January 17, 2006

The ups & downs of doing business electronically

Electrical distribution has a leg up on the rest of the industrial distribution world, thanks to the combined NAED/NEMA determination to fund and stick with the Industry Data Exchange Association (IDEA). And distributors currently using the Electronic Data Interchange (EDI) and the Industry Data Exchange (IDX2)-and who are ready to make use of the expanded capabilities of the Industry Data Warehouse (IDW2)-have an added advantage.

Yet, according to IDEA, many distributors who use EDI aren’t making the best use of it: They are using only a tiny portion of the capabilities available. The chart below illustrates the industry’s use of various EDI forms. Normally, the number of EDI invoices processed should run at 250% of the number of purchase orders handled via EDI. However, thus far, the data show invoices running at 60% of purchase orders-meaning that:

  • Invoices are being handled manually that probably don’t have to be.
  • More errors are being made by distributor personnel handling documents in lieu of using e-business.

There’s something else, of course:

Many more electrical distributors could take advantage of e-business. If one adds those who do not use EDI to those minimizing their EDI applications, the industry apparently has progressed only from the tip of the iceberg to a spot that is clearly in view. Going one step further, with the recent adoption of flat file processes, even distributors who do not use EDI can take part in e-business.

The Oct. 19 issue of This Week in IDEA included a worthwhile two-page "Did You Know" section on EDI. If distributors are unaware of EDI’s advantages, this is a quick, easy, and vital read. To download it, go to www.idea-esolutions.com and look for the "This Week" archive.

Customers and e-biz

ConstrucTech magazine’s October issue presented its "Vision Awards," which honor construction companies for their ebusiness projects. While the program included awards for architects, building managers, and more, only one group of subcontractors were given awards: electrical contractors.

Taking the gold award was Seattle based Cochran. The company told the magazine that one key to its success is its "ability to leverage project information as an intellectual asset. Taking knowledge from one project and applying it to the next."

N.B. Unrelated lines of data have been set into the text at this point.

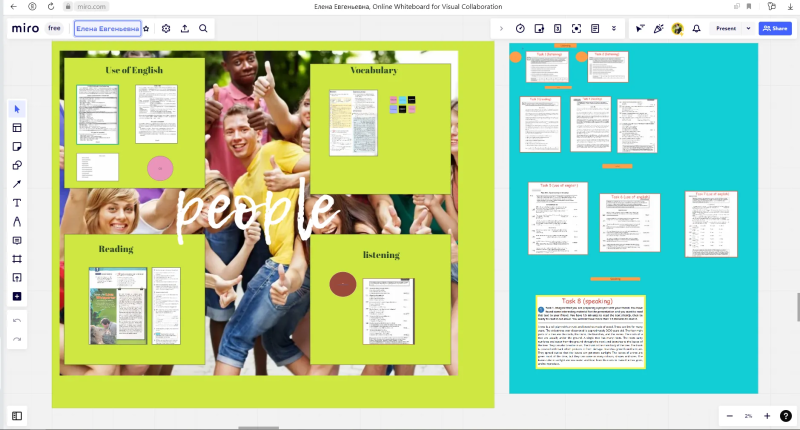Image resolution: width=800 pixels, height=430 pixels.
Task: Select the Frame tool
Action: click(x=17, y=259)
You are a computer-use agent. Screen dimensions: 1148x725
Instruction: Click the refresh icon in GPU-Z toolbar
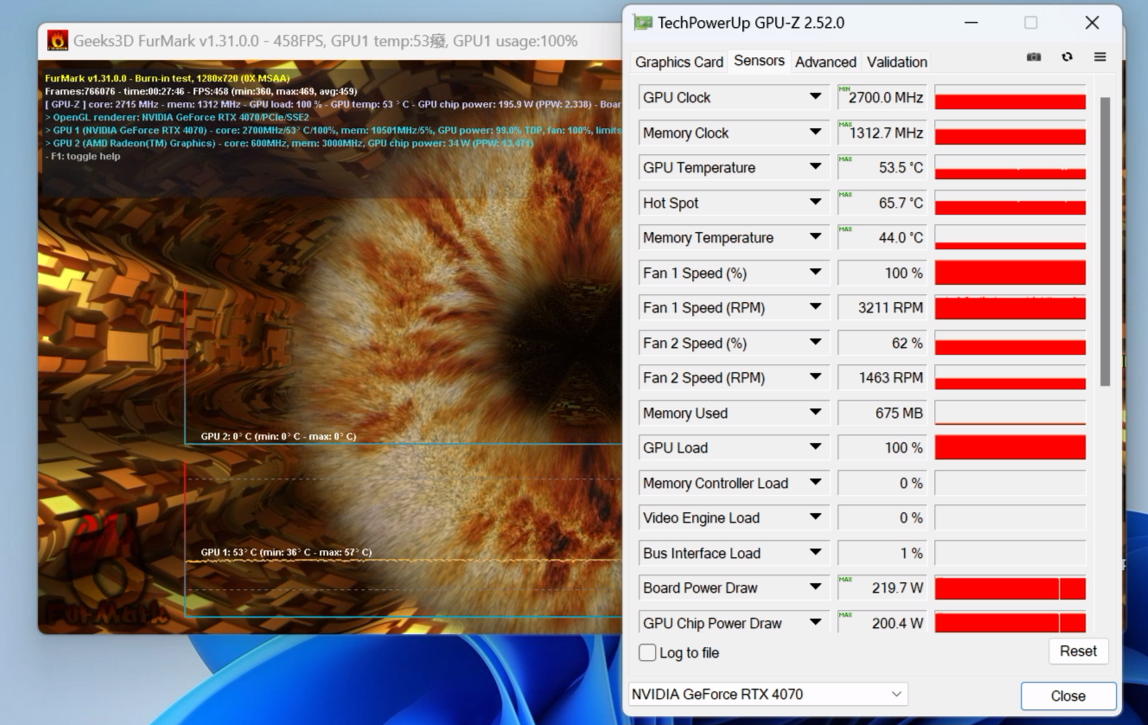point(1067,58)
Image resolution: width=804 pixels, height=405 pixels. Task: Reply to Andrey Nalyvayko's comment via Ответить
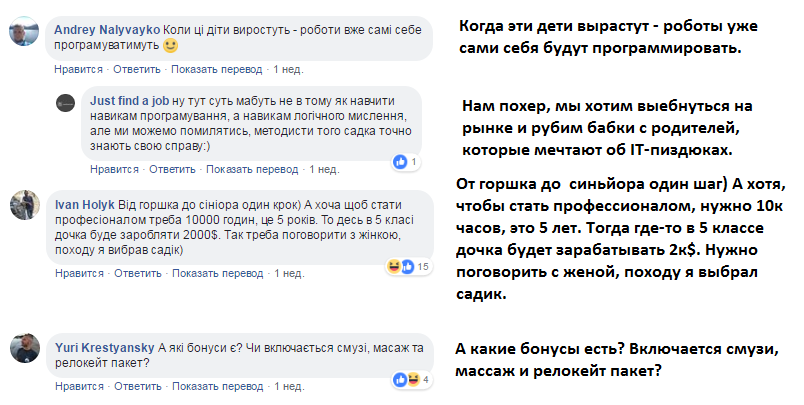pos(137,69)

Cochran’s IT people created Project Executive, a project database. The company used readily available tools (SQL Server 2000, Share Point 2003, Access 2000-all from Microsoft) to put the program together.

According to ConstrucTech, Project Executive operates as a management tool that monitors key metrics on projects. Built-in workflow procedures monitor such things as profitability and contract value. This allows managers to review and approve project financials.

Lighthouse Electric in Cannonsburg, Pa., took the silver award-for an approach it calls PAC-Man (Pro-Active Construction Management). The goal here is to plan for labor requirements on its jobs. The company thinks better labor planning will save $100,000 a year.

How it works: Each week, foremen and project managers review, confirm, or adjust previous estimates for the coming month, according to the company. The goal, as reported to the magazine, is to be 60% accurate at four weeks out, 70% at three weeks, 80% at two weeks, and 90% at one week.

Beyond avoiding labor costs, the system is used to coordinate material and tool deliveries; they are "sequenced to coincide with crew changes."

A drop in e-auctions?

Under the headline "Buyers Become More Selective In Online Tools," Purchasing magazine must have shocked some readers. The article was based on the magazine’s Benchmark Survey on E-Sourcing Strategy.

The survey shows that with "declining interest and enthusiasm for most online tools, coupled with a marked decline of buyer confidence in having the skills needed to make the best use of Webbased tools for sourcing and procurement, the novelty of the Internet may be starting to wear off with buyers." But that’s just an appetizer. The meat came in the story’s third paragraph: "59% of buyers polled said they won’t use reverse e-auctions." The piece quoted Andy Nicoletti, purchasing manager for Haartz in Acton, Mass., on reverse auctions: They are "inefficient and do not serve as the best buying tool."

Further, he noted that "we feel ebidding drives suppliers to developing a product which meets only one target: price. In today’s environment of rising materials, energy, and transportation costs, the lowest price does not necessarily equate to the greatest value for an organization."